• Andrés Balaguera //

El Brexit agrava la herida norirlandesa


A menos de dos meses de la fecha límite del Brexit, Boris Johnson insiste en abolir la salvaguarda de la frontera irlandesa del Acuerdo. Ante la negativa de la Unión Europea, el primer ministro amenaza con una “salida dura” y pone en juego la endeble paz que se vive en la antigua colonia inglesa.

FOTO: Tomada de Pixabay

Para la periodista norirlandesa Lyra Mckee, la clave de la vida era “tener conversaciones difíciles y luchar por los corazones y las mentes de los que se oponen a nosotros”. Bajo esa premisa, dedicó la mayoría de sus trabajos a comprender la violencia que azotó a su país durante más de 30 años de conflicto. Sin embargo, el 18 de abril de 2019, 21 años después del fin formal de aquella conflagración, la joven reportera murió cuando cubría unos disturbios en la ciudad fronteriza de Derry. El grupo terrorista identificado como el Nuevo Ejército Republicano Irlandés (IRA) asumió la responsabilidad del hecho y demostró que en este momento conversar parece no ser una prioridad.
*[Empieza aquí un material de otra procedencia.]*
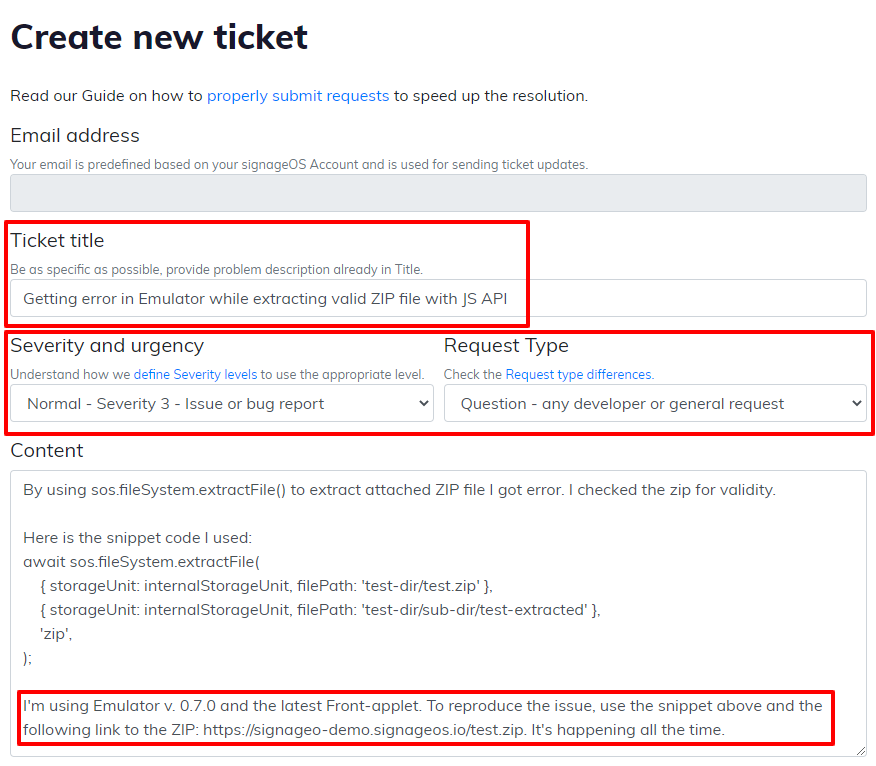This screenshot has width=876, height=766.
Task: Open the Severity dropdown chevron
Action: 420,402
La muerte de Mckee recordó a los más escépticos que el conflicto de Irlanda del Norte sigue, al menos, latente. Algo de lo que el primer ministro británico no parece enterado. En efecto, a finales de agosto, en el marco de la reunión del Grupo de los Siete (G7), Boris Johnson reiteró que para concretar una salida negociada de la Unión Europea es necesario remover la salvaguarda irlandesa acordada por la entonces primera ministra, Theresa May. Dicha medida busca evitar que la salida del Reino Unido de la Unión Europea (UE) restablezca una frontera física con aduanas y controles entre la República de Irlanda e Irlanda del Norte. Al hacerlo, se pondría en riesgo la estabilidad social alcanzada con el Acuerdo de Viernes Santo, que el 10 de abril de 1998 puso fin a las hostilidades. A pesar de ello, Johnson no ha propuesto una alternativa viable y su obstinación ha profundizado la división entre los habitantes de la convulsa región.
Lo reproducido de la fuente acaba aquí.